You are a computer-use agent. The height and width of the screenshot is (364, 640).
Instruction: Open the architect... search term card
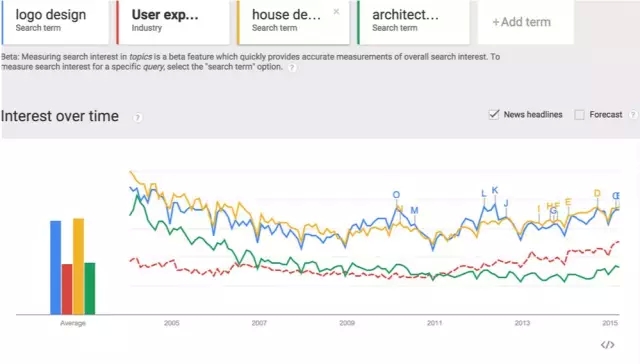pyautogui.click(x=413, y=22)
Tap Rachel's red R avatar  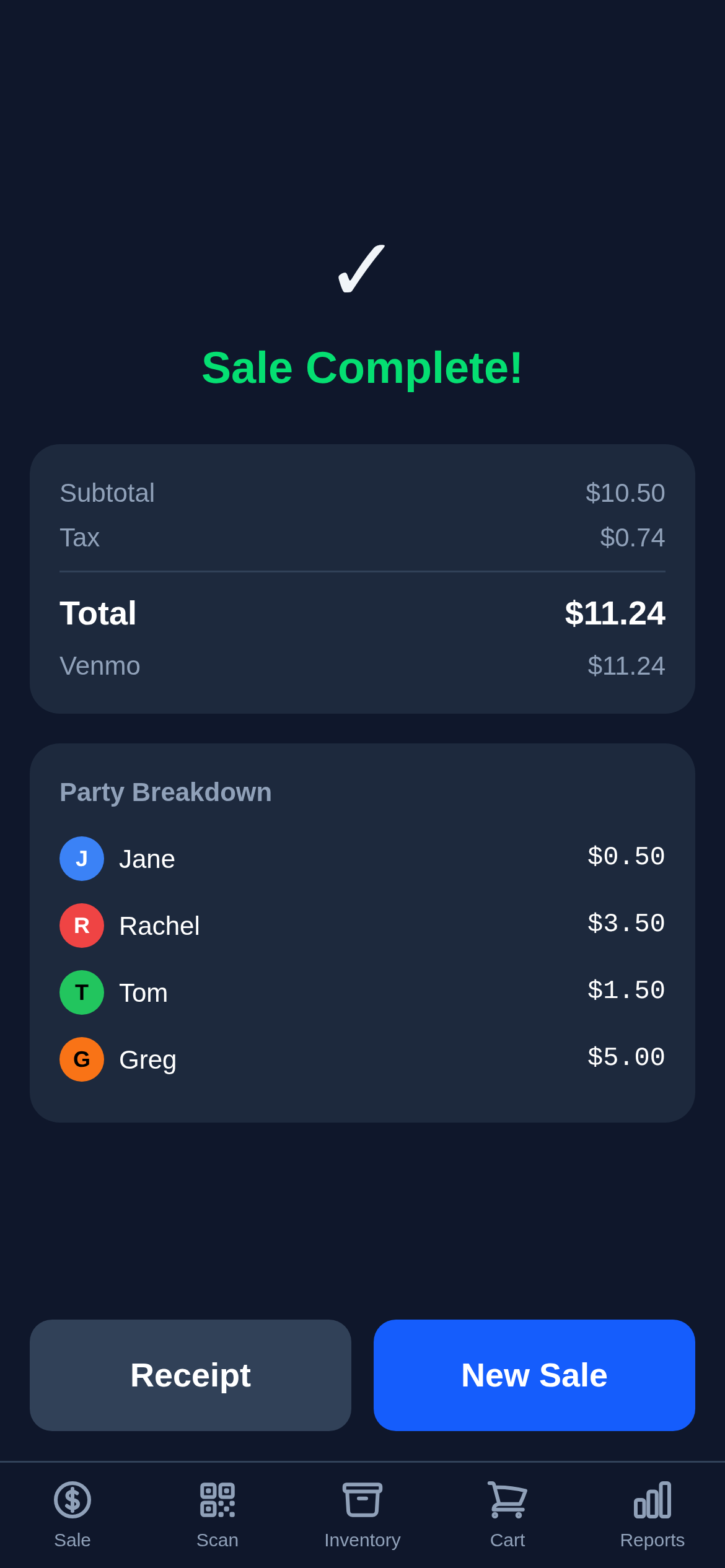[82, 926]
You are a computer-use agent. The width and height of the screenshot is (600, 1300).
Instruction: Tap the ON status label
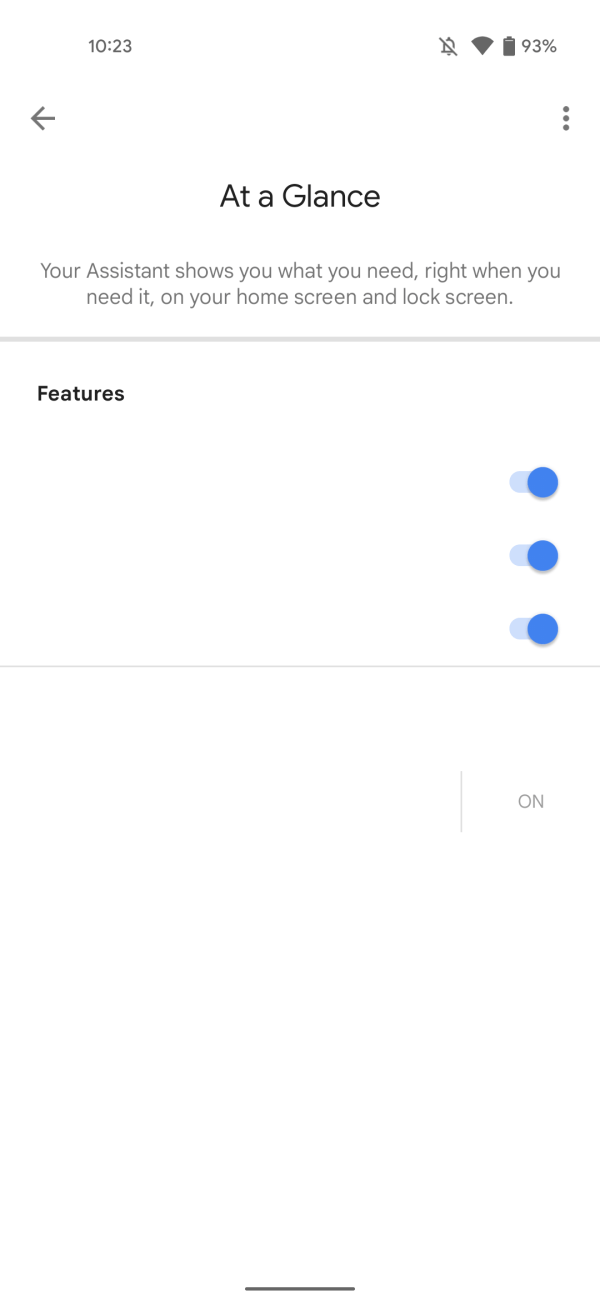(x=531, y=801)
▬▬▬▬▬▬
> PROBLEM REQUIREMENTS
Wherever a line of the records above contains the string "screenshot", copy that line out.

> TASK RESPONSE
You are a computer-use agent. The height and width of the screenshot is (364, 640).
You are a computer-use agent. The width and height of the screenshot is (600, 1300).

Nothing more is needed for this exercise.